| Material shown |

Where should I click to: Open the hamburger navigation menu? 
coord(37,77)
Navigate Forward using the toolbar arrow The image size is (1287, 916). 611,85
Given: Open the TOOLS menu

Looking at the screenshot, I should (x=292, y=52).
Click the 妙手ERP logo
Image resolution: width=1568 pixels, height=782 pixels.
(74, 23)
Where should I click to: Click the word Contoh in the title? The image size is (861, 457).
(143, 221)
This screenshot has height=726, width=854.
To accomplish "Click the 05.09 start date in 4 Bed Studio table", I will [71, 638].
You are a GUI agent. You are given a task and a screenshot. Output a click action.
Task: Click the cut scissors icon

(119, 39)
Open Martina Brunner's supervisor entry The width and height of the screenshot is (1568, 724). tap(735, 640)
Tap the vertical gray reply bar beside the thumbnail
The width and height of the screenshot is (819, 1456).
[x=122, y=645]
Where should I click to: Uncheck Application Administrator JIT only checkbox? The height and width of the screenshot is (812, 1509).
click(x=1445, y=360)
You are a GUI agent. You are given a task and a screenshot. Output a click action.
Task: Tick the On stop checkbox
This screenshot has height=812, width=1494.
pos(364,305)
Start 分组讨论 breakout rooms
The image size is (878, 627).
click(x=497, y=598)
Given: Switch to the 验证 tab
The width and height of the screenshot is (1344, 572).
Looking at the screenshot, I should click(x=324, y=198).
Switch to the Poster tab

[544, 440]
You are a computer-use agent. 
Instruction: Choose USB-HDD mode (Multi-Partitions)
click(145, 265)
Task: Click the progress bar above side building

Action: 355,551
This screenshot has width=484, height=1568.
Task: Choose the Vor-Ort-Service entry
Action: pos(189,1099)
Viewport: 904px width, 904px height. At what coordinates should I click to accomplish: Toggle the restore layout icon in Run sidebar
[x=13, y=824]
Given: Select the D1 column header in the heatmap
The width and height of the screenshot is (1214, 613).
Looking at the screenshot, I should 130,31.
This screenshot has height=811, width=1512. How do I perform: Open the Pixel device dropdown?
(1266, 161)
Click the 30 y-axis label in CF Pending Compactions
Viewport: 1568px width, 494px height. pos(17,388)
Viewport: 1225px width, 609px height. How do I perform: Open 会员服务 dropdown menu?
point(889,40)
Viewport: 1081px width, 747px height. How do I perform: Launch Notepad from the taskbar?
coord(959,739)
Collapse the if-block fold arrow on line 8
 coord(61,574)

| Work item |
Exact copies of the lines from the one with "Viewport: 904px width, 904px" through the final line of the listing should be returned, and no other lines.

| Response to the task |
Viewport: 904px width, 904px height. At what coordinates should I click to accomplish: Toggle the restore layout icon in Run sidebar
[x=13, y=824]
Given: Select the D1 column header in the heatmap
The width and height of the screenshot is (1214, 613).
Looking at the screenshot, I should 130,31.
This screenshot has height=811, width=1512. How do I perform: Open the Pixel device dropdown?
(1266, 161)
Click the 30 y-axis label in CF Pending Compactions
Viewport: 1568px width, 494px height. pos(17,388)
Viewport: 1225px width, 609px height. How do I perform: Open 会员服务 dropdown menu?
point(889,40)
Viewport: 1081px width, 747px height. How do I perform: Launch Notepad from the taskbar?
coord(959,739)
Collapse the if-block fold arrow on line 8
 coord(61,574)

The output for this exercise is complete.